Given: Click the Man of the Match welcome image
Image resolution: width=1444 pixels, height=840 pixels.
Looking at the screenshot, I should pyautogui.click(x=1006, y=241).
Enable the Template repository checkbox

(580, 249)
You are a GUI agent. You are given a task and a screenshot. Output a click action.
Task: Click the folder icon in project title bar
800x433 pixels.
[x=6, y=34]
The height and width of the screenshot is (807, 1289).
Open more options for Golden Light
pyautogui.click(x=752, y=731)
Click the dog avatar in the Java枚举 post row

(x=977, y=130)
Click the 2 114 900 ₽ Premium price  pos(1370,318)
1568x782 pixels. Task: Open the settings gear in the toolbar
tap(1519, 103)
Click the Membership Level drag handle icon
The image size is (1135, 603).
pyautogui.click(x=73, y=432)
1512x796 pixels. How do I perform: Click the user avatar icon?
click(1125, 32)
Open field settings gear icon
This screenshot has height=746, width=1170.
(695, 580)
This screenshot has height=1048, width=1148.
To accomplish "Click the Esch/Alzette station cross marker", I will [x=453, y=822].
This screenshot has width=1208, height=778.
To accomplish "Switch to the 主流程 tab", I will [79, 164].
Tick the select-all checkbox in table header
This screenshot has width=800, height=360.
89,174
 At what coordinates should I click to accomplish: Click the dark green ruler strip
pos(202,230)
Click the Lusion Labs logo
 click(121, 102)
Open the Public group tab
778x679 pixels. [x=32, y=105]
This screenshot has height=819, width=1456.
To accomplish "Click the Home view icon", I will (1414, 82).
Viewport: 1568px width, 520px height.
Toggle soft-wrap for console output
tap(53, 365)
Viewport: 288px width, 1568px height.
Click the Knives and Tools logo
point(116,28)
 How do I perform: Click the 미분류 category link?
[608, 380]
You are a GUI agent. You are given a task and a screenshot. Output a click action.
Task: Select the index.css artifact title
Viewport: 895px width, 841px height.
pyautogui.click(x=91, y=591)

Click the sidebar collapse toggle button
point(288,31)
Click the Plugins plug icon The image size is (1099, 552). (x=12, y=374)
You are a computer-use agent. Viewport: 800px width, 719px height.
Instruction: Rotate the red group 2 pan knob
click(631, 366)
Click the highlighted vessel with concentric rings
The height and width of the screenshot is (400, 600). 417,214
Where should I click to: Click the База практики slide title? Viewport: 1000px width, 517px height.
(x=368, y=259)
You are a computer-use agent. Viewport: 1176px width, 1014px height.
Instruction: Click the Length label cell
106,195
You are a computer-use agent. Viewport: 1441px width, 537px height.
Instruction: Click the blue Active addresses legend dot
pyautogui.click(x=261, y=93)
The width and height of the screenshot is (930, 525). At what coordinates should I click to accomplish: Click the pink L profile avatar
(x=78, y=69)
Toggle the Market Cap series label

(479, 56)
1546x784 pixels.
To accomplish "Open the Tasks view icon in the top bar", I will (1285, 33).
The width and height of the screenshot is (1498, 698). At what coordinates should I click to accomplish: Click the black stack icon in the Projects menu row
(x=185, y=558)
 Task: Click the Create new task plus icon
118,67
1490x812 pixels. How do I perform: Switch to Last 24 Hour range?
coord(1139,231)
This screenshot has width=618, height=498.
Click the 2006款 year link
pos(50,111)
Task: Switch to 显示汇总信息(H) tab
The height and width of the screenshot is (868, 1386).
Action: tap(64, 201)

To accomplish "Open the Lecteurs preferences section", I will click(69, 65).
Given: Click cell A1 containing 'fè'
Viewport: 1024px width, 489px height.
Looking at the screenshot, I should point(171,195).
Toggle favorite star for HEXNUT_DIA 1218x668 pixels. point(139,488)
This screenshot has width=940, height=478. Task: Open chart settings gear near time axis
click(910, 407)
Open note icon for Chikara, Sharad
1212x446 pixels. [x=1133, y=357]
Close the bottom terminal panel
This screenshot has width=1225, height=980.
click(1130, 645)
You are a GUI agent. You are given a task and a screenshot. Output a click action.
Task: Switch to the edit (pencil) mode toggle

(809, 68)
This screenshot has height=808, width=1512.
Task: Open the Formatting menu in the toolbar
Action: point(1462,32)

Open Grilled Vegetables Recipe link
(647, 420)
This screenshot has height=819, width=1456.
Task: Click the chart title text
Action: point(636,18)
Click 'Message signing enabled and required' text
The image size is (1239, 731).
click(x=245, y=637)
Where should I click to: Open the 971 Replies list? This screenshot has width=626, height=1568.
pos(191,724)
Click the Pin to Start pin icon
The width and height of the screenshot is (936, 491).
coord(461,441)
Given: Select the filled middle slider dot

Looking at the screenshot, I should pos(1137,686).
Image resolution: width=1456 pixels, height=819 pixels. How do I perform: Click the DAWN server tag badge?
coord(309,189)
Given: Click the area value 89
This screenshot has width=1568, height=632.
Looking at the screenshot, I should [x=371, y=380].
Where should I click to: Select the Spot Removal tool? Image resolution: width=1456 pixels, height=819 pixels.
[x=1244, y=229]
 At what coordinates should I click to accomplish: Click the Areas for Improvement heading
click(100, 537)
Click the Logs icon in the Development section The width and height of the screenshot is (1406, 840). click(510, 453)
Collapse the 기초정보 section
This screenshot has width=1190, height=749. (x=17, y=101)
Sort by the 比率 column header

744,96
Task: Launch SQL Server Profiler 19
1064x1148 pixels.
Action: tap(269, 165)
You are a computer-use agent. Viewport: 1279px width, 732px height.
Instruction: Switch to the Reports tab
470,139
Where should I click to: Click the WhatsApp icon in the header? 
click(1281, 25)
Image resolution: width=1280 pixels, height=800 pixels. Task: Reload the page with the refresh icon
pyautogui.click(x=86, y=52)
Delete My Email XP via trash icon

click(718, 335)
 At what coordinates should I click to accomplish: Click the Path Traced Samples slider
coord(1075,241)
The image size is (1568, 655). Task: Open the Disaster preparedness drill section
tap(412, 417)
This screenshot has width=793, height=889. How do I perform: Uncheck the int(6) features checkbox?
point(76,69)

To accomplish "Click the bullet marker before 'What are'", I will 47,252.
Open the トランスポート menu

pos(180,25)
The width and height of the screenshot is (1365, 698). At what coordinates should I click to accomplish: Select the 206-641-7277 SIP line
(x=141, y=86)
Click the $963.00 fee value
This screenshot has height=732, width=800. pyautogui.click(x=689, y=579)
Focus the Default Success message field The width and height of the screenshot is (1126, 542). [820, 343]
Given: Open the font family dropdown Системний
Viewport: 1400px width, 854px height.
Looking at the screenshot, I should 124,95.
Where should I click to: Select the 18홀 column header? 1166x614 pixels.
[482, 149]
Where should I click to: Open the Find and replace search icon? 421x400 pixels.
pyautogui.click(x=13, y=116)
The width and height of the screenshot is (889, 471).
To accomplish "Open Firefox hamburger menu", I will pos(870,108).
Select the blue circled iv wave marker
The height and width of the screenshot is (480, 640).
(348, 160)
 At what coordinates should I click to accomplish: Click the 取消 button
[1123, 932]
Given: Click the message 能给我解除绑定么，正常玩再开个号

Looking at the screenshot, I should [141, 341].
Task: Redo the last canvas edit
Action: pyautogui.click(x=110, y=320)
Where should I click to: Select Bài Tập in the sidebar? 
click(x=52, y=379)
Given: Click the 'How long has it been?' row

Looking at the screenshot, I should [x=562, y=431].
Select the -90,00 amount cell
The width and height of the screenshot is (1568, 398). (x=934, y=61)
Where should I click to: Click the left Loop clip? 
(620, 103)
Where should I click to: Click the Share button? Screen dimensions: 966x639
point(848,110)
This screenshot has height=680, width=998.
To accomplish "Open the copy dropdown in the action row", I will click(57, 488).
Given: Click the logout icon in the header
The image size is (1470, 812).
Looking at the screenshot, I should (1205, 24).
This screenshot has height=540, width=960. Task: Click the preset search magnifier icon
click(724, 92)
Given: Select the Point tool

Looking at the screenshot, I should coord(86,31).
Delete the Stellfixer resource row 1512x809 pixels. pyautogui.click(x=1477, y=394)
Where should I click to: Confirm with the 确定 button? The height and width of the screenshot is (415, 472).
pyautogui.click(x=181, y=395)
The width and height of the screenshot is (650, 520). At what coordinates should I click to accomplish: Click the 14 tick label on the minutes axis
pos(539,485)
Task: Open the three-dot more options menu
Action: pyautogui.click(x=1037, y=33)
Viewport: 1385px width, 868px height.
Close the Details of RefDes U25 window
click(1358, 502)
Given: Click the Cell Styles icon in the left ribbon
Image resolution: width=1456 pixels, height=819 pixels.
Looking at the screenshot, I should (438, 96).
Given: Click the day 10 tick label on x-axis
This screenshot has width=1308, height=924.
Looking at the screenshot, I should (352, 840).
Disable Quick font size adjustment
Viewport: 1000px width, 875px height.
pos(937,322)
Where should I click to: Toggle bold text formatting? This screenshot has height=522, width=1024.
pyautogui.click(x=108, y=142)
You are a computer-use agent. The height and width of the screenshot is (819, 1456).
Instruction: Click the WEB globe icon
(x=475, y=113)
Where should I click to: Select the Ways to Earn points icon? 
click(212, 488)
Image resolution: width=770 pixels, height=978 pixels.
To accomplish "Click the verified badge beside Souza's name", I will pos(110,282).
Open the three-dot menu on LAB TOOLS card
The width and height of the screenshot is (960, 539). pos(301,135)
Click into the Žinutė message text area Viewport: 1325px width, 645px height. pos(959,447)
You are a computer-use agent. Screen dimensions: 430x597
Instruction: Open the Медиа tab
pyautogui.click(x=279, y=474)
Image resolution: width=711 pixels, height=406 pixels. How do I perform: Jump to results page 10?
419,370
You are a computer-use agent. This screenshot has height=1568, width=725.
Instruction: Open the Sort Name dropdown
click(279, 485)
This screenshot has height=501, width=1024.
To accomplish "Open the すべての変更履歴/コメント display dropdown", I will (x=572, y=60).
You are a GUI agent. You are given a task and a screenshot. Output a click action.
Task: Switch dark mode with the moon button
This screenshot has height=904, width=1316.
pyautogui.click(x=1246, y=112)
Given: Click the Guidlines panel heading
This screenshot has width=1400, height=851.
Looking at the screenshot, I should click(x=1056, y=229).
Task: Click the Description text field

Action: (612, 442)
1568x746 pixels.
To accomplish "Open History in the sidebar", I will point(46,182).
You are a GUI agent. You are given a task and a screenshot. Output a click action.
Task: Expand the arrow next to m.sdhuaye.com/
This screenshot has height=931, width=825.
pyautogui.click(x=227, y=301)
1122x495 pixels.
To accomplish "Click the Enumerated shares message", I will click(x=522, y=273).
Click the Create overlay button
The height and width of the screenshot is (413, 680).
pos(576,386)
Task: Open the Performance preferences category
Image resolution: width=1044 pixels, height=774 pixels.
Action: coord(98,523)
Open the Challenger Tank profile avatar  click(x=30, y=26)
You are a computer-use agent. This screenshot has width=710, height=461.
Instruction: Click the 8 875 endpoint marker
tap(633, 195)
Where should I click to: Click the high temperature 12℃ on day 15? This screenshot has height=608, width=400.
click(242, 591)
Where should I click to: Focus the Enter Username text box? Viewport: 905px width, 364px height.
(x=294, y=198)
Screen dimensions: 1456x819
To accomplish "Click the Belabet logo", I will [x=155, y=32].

SHORT EXERCISE. Reproduce the lines of the material between the line holding "Image resolution: width=1280" and the line holding "point(76,69)", inclusive, without changing anything in them.

SOLUTION FOR THIS TASK.
Image resolution: width=1280 pixels, height=800 pixels. Task: Reload the page with the refresh icon
pyautogui.click(x=86, y=52)
Delete My Email XP via trash icon

click(718, 335)
 At what coordinates should I click to accomplish: Click the Path Traced Samples slider
coord(1075,241)
The image size is (1568, 655). Task: Open the Disaster preparedness drill section
tap(412, 417)
This screenshot has width=793, height=889. How do I perform: Uncheck the int(6) features checkbox?
point(76,69)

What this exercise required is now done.